Minister Dr. Ludwig Spaenle mit IfZ-Direktor Prof. Dr. Andreas Wirsching und LMU-Präsident Prof. Dr. Bernd Huber bei der Pressekonferenz (von links)
Minister Dr. Ludwig Spaenle mit IfZ-Direktor Prof. Dr. Andreas Wirsching und LMU-Präsident Prof. Dr. Bernd Huber bei der Pressekonferenz (von links)

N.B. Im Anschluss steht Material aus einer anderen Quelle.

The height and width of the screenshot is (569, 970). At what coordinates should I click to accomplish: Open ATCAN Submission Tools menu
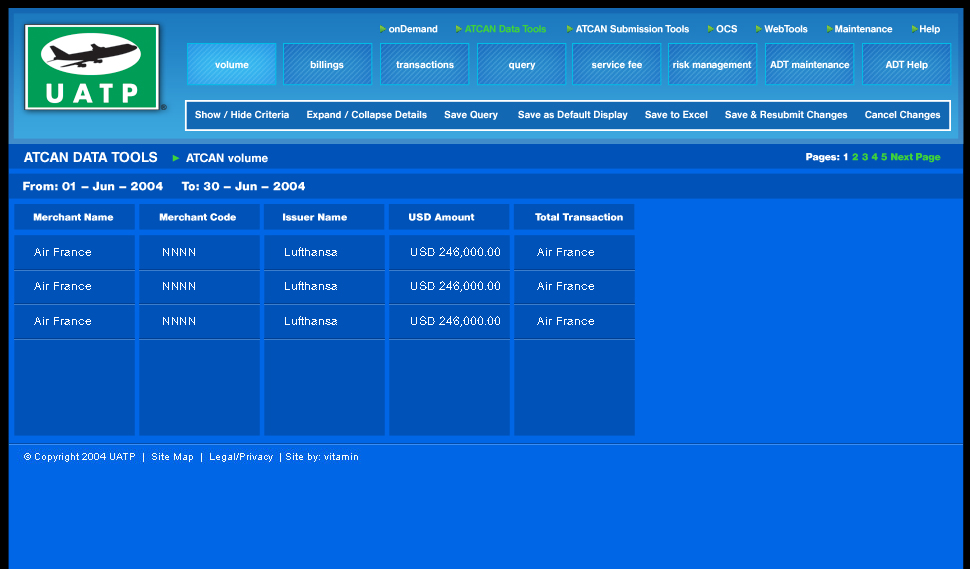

„Die enge Zusammenarbeit zwischen der LMU und dem IfZ ist ein gelungenes Beispiel für das erfolgreiche Zusammenwirken von außeruniversitären Forschungseinrichtungen und Universitäten - in diesem Fall in den Geisteswissenschaften“, betonte LMU-Präsident Professor Bernd Huber. „Durch das Zentrum können neue Akzente in der Forschung und Lehre gesetzt und die Bedeutung Münchens auf diesem wichtigen Forschungsgebiet weiter gestärkt werden.“

Nicht zuletzt bietet München als historischer Ort des Nationalsozialismus ein intensives Netzwerk an Dokumentationsstätten und Erinnerungsorten, wie beispielsweise die KZ Gedenkstätte Dachau und das NS-Dokuzentrum. Wissenschaftsminister Dr. Ludwig Spaenle: „Die Forschung zum Holocaust ist existenziell – auch für das Selbstverständnis des demokratischen Rechtsstaats Deutschland und Bayern. Sie liefert die Grundlagen für neue wissenschaftliche Erkenntnisse, aber auch für den öffentlichen Diskurs und die auch heute und in Zukunft nötige Erinnerungsarbeit. Es ist höchst erfreulich, dass an dem Ort, von dem aus einst der menschenverachtende Nationalsozialismus sein schreckliches Tun entfaltet hat, heute intensiv über seine Ideologie des Rassismus und des Unrechts geforscht wird und damit auch ein wichtiger Beitrag zum ,Nie wieder‘ geleistet wird.“

„Das Pionierprojekt Zentrum für Holocaust-Studien hat sich zu einer echten Erfolgsgeschichte entwickelt“, so das Resümee von Staatsminister Ludwig Spaenle. Gerade München, das sich unter den Nationalsozialisten noch als berüchtigte „Hauptstadt der Bewegung“ verstand, dürfe heute als zentraler Pfeiler der internationalen Holocaust-Forschung gelten.